__TAREA__
Sigue escribiendo el texto sobre la astrónoma Julieta Fierro a partir de su última oración.

__TEXTO MOSTRADO__
Crédito: Secretaría de Cultura de la Ciudad de México


Por Carolina Chávez Rodríguez

Julieta Fierro nunca creyó que la ciencia tuviera que ser un club exclusivo. Su empeño fue abrir la puerta y sentar a todos a la mesa, desde niños curiosos hasta adultos incrédulos. Recuerdo tener entre 8 y 9 años, cuando leí su nombre en la revista Tentación, el semanario de las mujeres. Figuraba ahí, junto a nombres como los de Ángeles Mastretta y Espido Freire, el impacto de leer por primera vez en mi vida la palabra “astrónoma” mexicana, la marcó categóricamente, y estoy segura que como a mí, Julieta nos hizo imaginar fuera del borde. 

Falleció a los 77 años, dejando tras de sí una estela que no se mide en artículos indexados ni en premios —aunque tuvo decenas— sino en ese instante íntimo en que alguien, al escucharla, perdió el miedo al universo.

Se definía con sencillez: “Me dedico a la divulgación”. Una frase que parecía menor pero que condensaba cuatro décadas de trabajo como investigadora, docente, conferencista y autora de más de cuarenta libros. Con ella la física se volvía asombro y la astronomía poesía. No hablaba de galaxias con frialdad académica, sino con humor y cercanía.

Su trayectoria formal es tan extensa que intimida: investigadora titular del Instituto de Astronomía de la UNAM, profesora de la Facultad de Ciencias, presidenta de la Comisión de Educación de la Unión Astronómica Internacional, miembro de la Academia Mexicana de la Lengua, cuatro doctorados honoris causa, el Premio Kalinga de la UNESCO y una luciérnaga que lleva su nombre. Pero la relevancia de Fierro estuvo siempre en otro lugar, los talleres, los museos, las aulas, los pasillos de feria científica donde sus palabras eran puente entre el asombro y el conocimiento.

__LISTA DE REGISTROS__
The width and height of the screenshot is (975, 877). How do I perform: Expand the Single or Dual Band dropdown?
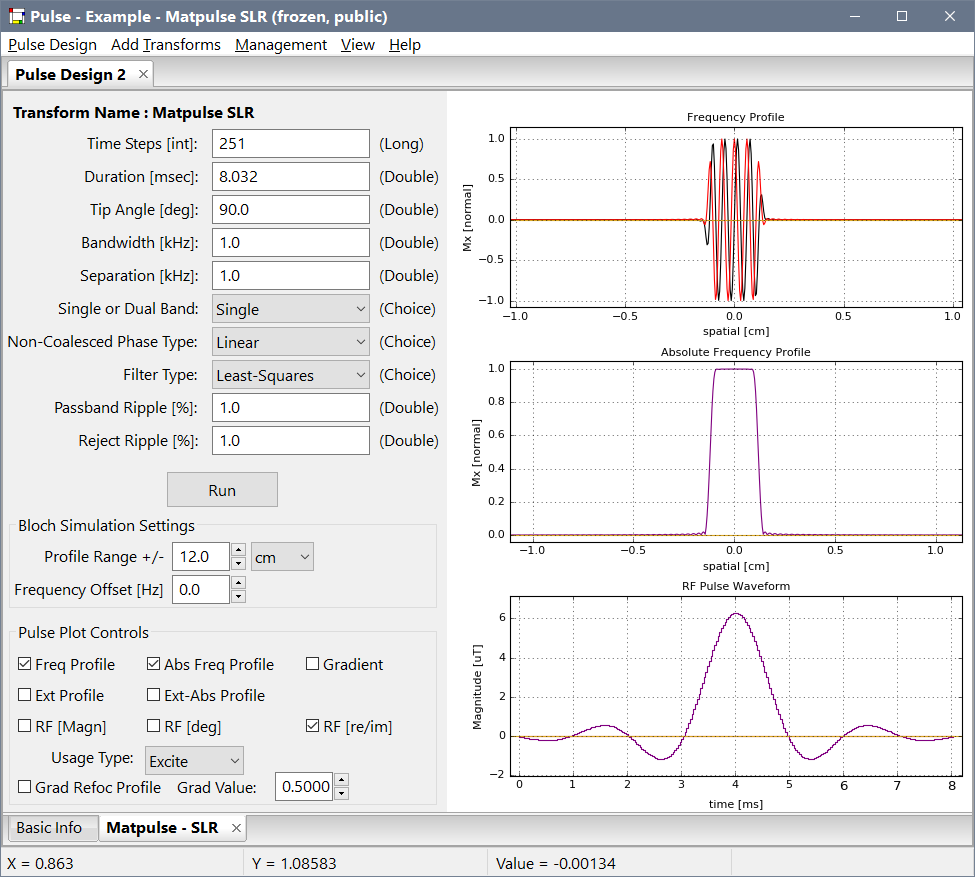[290, 309]
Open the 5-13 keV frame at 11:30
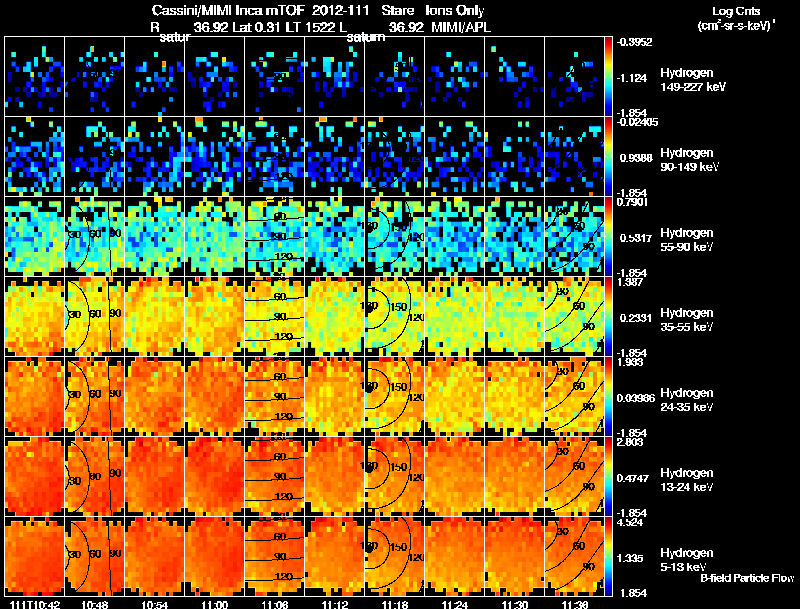This screenshot has width=800, height=609. coord(515,556)
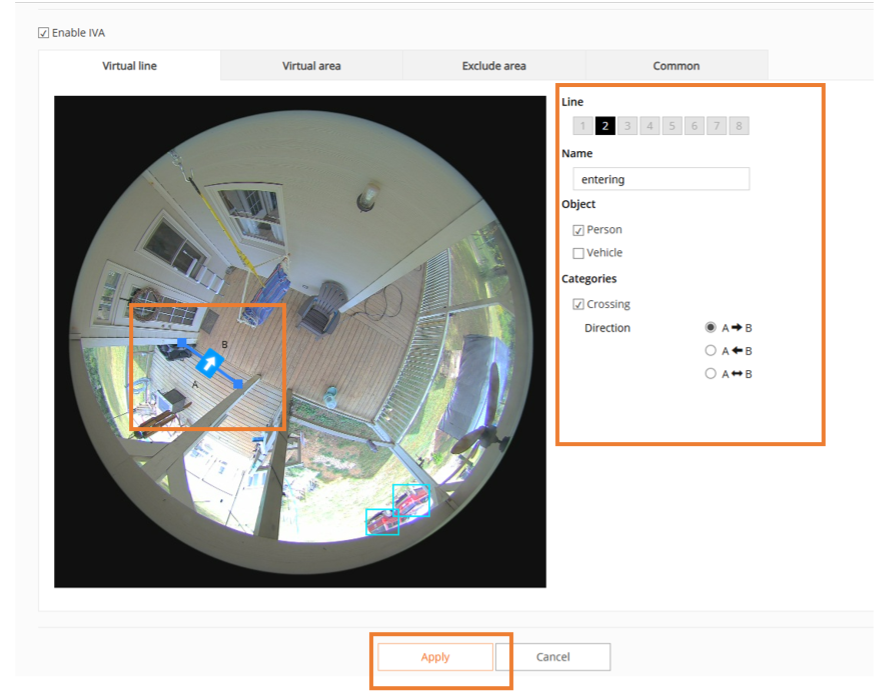This screenshot has height=696, width=884.
Task: Select the A to B direction radio
Action: click(711, 327)
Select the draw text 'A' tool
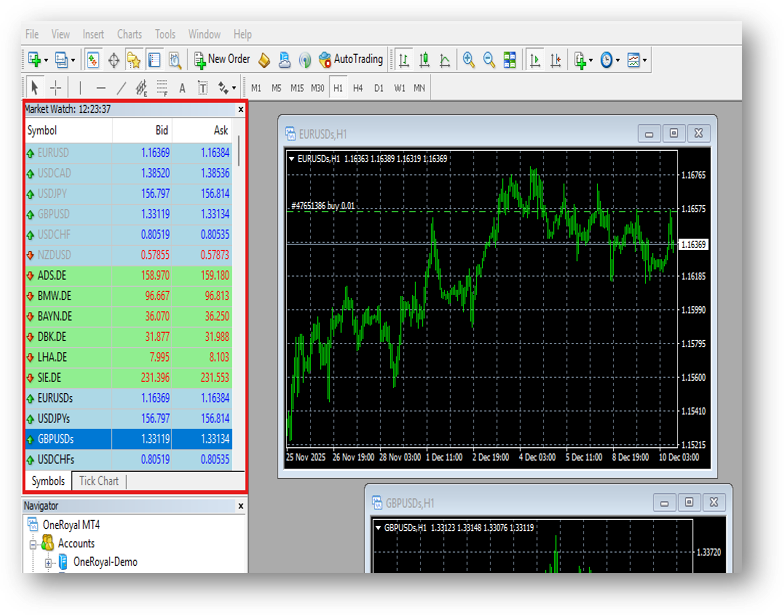Screen dimensions: 784x615 [x=183, y=88]
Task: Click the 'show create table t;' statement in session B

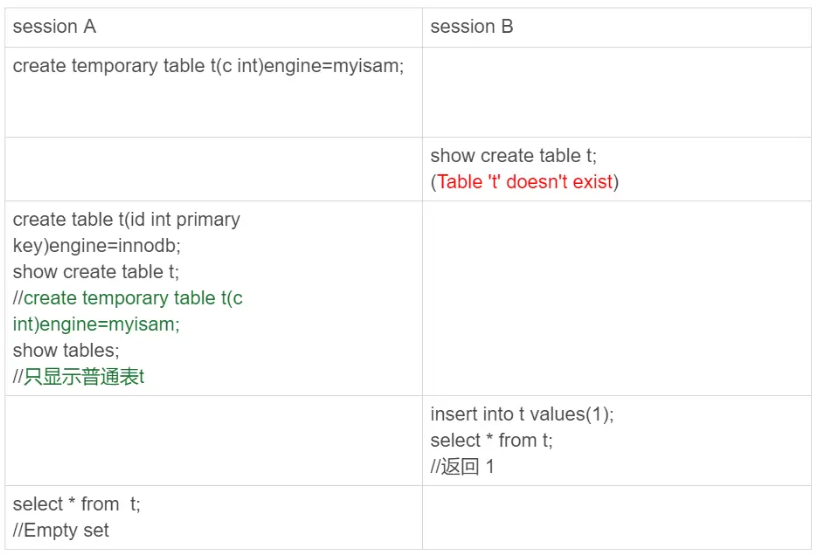Action: tap(513, 156)
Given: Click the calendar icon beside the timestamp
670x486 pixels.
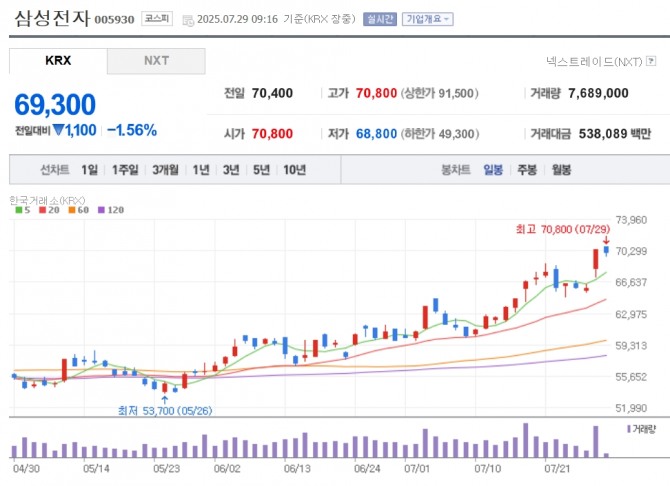Looking at the screenshot, I should tap(188, 20).
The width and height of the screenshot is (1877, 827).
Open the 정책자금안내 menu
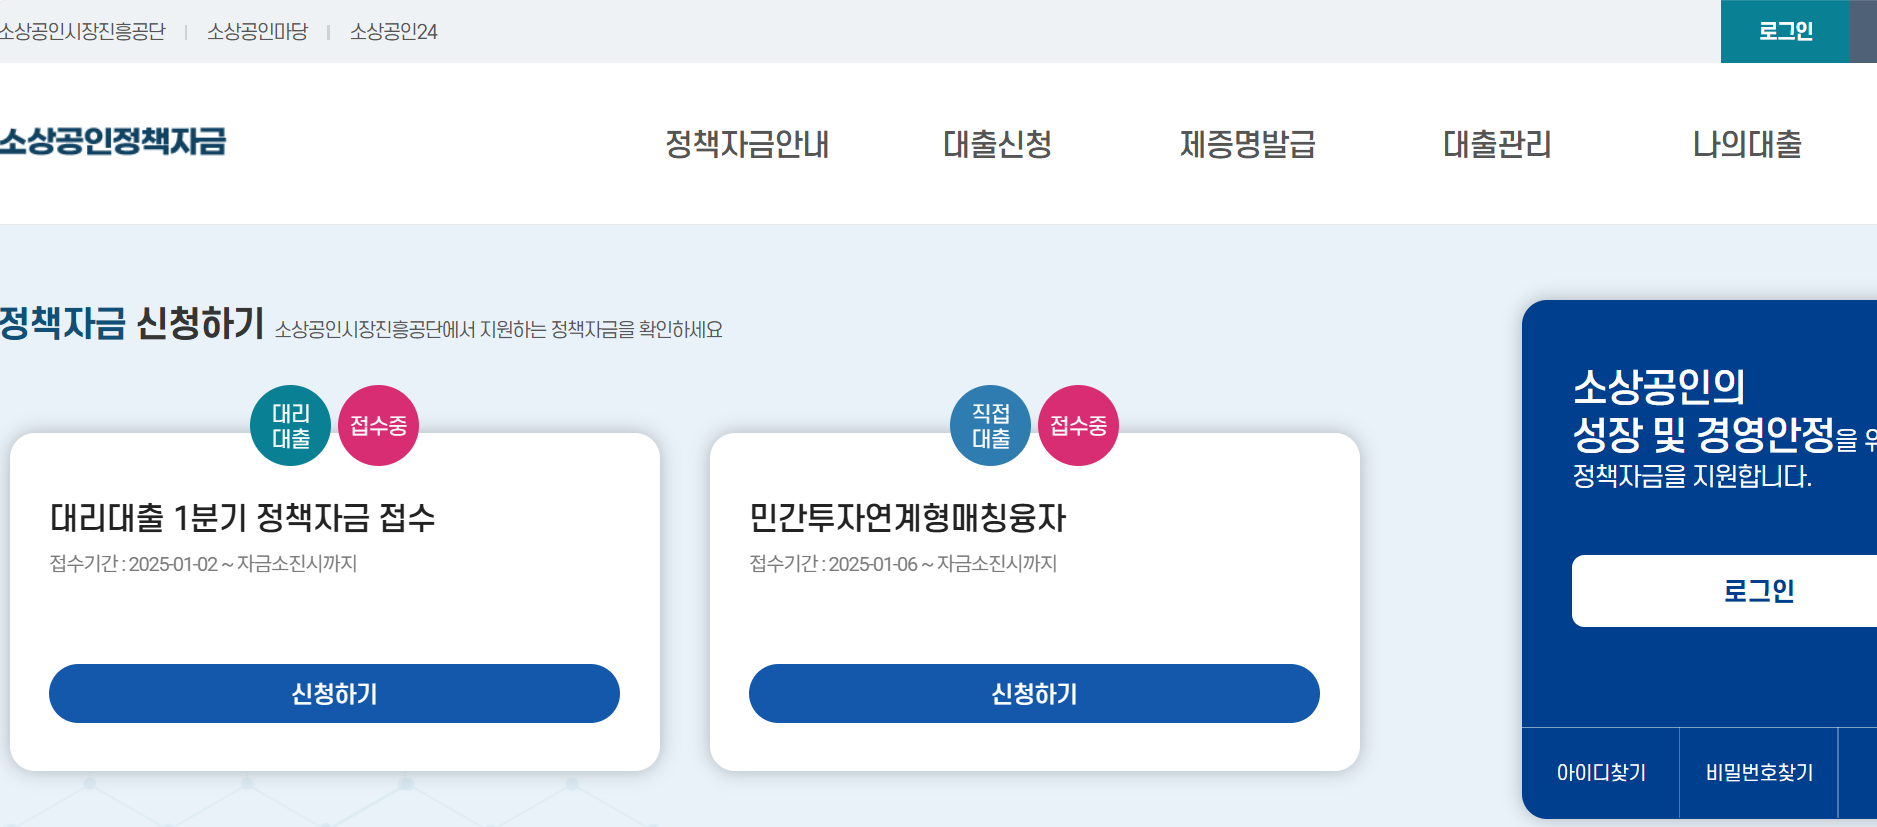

__RESPUESTA__
No esquivaba la política ni el debate. Defendió el derecho al aborto, criticó al poder cuando la ciencia era atacada, pidió guarderías en preparatorias y universidades para que las madres no abandonaran los estudios, habló a favor de la eutanasia y de la energía solar en los desiertos. Su voz era incómoda, lúcida y necesaria en un país tan lleno de constantes y debates, donde por supuesto, muchos científicos e intelectuales, prefieren la neutralidad. 

Nacida en 1948, hija de la educación pública, Fierro estudió Física en la UNAM y se formó en astrofísica de la mano de Manuel Peimbert. Al poco tiempo entendió que su vocación no era solo investigar las abundancias químicas en galaxias distantes, sino traducirlas para que cualquiera pudiera comprenderlas.

En una de sus últimas apariciones, en el Hay Festival de Querétaro, respondió con una sonrisa a la pregunta sobre para qué sirve la astronomía: “Para encontrarse a uno mismo y para regresar a los orígenes de la humanidad, de las cosas y de la naturaleza”. Esa fue quizá su mayor lección, entender que el cosmos, (esa palabra que antes estuvo tan sesgada por los señores que sabían) no está lejos, sino que nos atraviesa.